高密度脂蛋白检测在特发性炎性肌病相关间质性肺病中的临床意义

    Significance of high density lipoprotein detection in idiopathic inflammatory myopathy associated with interstitial lung disease

    • 摘要:
      目的  探讨血清高密度脂蛋白在特发性炎性肌病(IIM)合并间质性肺病(ILD)患者中的表达及可能的临床意义。
      方法  抽取2018年8月~2024年5月在空军军医大学唐都医院初治的143例特发性炎性肌病患者,根据是否合并间质性肺病,分为IIM无ILD组(57例)和IIM-ILD组(86例),分析其临床资料,比较两组患者的临床特征、实验室指标,采用多因素Logistic回归,分析总结IIM合并ILD的危险因素,采用受试者工作特征(receiver operator characteristic, ROC)曲线评估高密度脂蛋白对IIM合并ILD的预测价值。
      结果 IIM-ILD组患者在年龄(P<0.01)及技工手(P<0.05)的发生率方面均高于IIM无ILD组患者;IIM-ILD组血清白蛋白(ALB)(34 ± 5) vs. (37 ± 5), P<0.01、高密度脂蛋白(0.9 ± 0.3) vs. (1.2 ± 0.5),P<0.01 低于IIM无ILD组,血清铁蛋白水平542(305, 961)vs. 330(155, 555), P<0.01,抗Ro-52抗体阳性率57% vs. 33%,P<0.05高于IIM无ILD组;Logistic回归分析结果显示:年龄大、抗Ro-52抗体阳性、技工手是IIM-ILD的独立危险因素(均P<0.05),HDL是IIM-ILD的独立保护因素(P<0.01);用HDL判断IIM-ILD的ROC曲线下面积为0.766(95%CI:0.684~0.849),当高密度脂蛋白临界值取1.06时,其判断价值最高,灵敏度60.71%,特异度84.88%。
      结论  血清高密度脂蛋白是IIM-ILD的独立保护因素,血清高密度脂蛋白减低的IIM患者,更易合并间质性肺病。

       

      Abstract:
      AIM  To investigate the expression of serum high-density lipoprotein in patients with idiopathic inflammatory myopathy (IIM) complicated with interstitial lung disease (ILD) and its possible clinical significance.
      METHODS A total of 143 IIM patients, who were initially treated at Tangdu Hospital, Air Force Medical University from August 2018 to May 2024, were divided into IIM without ILD group (57 cases) and IIM-ILD group (86 cases) according to whether they were combined with ILD. Their clinical data were analyzed and clinical characteristics and laboratory indexes of the two groups were compared.
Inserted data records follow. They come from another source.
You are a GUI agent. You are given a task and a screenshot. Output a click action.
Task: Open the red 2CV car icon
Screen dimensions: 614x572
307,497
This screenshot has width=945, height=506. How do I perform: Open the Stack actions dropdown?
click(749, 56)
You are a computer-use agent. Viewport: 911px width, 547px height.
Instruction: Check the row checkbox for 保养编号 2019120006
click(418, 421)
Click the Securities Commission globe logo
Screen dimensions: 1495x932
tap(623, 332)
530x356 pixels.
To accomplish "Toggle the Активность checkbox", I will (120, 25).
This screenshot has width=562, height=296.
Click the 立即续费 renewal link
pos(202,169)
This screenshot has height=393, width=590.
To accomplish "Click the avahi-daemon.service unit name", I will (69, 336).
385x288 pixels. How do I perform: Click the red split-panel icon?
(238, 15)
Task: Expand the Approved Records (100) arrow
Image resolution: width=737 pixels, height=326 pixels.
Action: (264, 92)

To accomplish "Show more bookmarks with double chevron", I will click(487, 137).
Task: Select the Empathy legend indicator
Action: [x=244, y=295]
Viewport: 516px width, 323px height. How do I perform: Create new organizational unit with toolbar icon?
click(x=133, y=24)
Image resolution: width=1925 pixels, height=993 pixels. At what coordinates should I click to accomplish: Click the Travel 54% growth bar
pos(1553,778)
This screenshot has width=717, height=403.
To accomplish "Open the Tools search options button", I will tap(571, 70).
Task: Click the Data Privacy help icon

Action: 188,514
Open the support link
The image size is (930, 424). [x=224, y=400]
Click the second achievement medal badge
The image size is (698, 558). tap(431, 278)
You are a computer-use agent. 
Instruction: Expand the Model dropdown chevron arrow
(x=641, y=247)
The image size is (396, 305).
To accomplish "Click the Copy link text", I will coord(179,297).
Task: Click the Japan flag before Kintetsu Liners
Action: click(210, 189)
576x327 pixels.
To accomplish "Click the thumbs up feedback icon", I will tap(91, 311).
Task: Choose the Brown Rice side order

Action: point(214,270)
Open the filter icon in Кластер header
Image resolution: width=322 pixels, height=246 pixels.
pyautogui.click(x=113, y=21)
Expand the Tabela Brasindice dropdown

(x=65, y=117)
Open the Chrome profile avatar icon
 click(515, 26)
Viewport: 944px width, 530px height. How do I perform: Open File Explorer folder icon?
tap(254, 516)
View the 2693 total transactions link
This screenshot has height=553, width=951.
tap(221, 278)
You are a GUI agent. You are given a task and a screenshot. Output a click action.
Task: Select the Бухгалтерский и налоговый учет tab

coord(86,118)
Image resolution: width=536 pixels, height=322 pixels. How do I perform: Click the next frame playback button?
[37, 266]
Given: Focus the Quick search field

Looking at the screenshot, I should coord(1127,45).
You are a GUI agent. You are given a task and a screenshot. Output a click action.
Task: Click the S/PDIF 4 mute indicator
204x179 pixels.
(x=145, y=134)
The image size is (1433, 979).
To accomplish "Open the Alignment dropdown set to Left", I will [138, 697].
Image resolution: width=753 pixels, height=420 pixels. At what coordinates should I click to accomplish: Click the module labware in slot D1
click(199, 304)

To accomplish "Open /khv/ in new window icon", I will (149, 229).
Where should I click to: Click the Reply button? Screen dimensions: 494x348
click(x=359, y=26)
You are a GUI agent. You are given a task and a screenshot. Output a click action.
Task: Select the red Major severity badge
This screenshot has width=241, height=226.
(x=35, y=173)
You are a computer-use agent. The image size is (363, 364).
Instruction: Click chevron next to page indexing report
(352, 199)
Multifactor logistic regression was used to analyze the risk factors of IIM combined with ILD and the predictive value of HDL for IIM-ILD was evaluated by using receiver operator characteristic (ROC) curve.
      RESULTS The incidence of age (P<0.01) and skilled worker (P<0.05) in the IIM-ILD group was higher than that in the IIM group without ILD; The serum albumin (ALB) (34 ± 5) vs. (37 ± 5), P<0.01 and high-density lipoprotein (0.9 ± 0.3) vs. (1.2 ± 0.5), P<0.01 levels in the IIM-ILD group were lower than those in the IIM without ILD group. The serum ferritin levels 542 (305, 961) vs. 330 (155, 555), P<0.01, and the positivity rate of anti-Ro-52 antibodies 57% vs. 33%, P<0.05 were higher than those in the IIM without ILD group; The results of logistic regression analysis showed that age, positive anti-Ro-52 antibodies, and skilled workers were independent risk factors for IIM-ILD (all P<0.05), while HDL was an independent protective factor for IIM-ILD (P<0.01); The area under the ROC curve of IIM-ILD determined by HDL is 0.766 (95% CI: 0.684~0.849). When the critical value of high-density lipoprotein is set at 1.06, its diagnostic value is the highest, with a sensitivity of 60.71% and a specificity of 84.88%.
      CONCLUSION Serum high-density lipoprotein is an independent protective factor for IIM-ILD.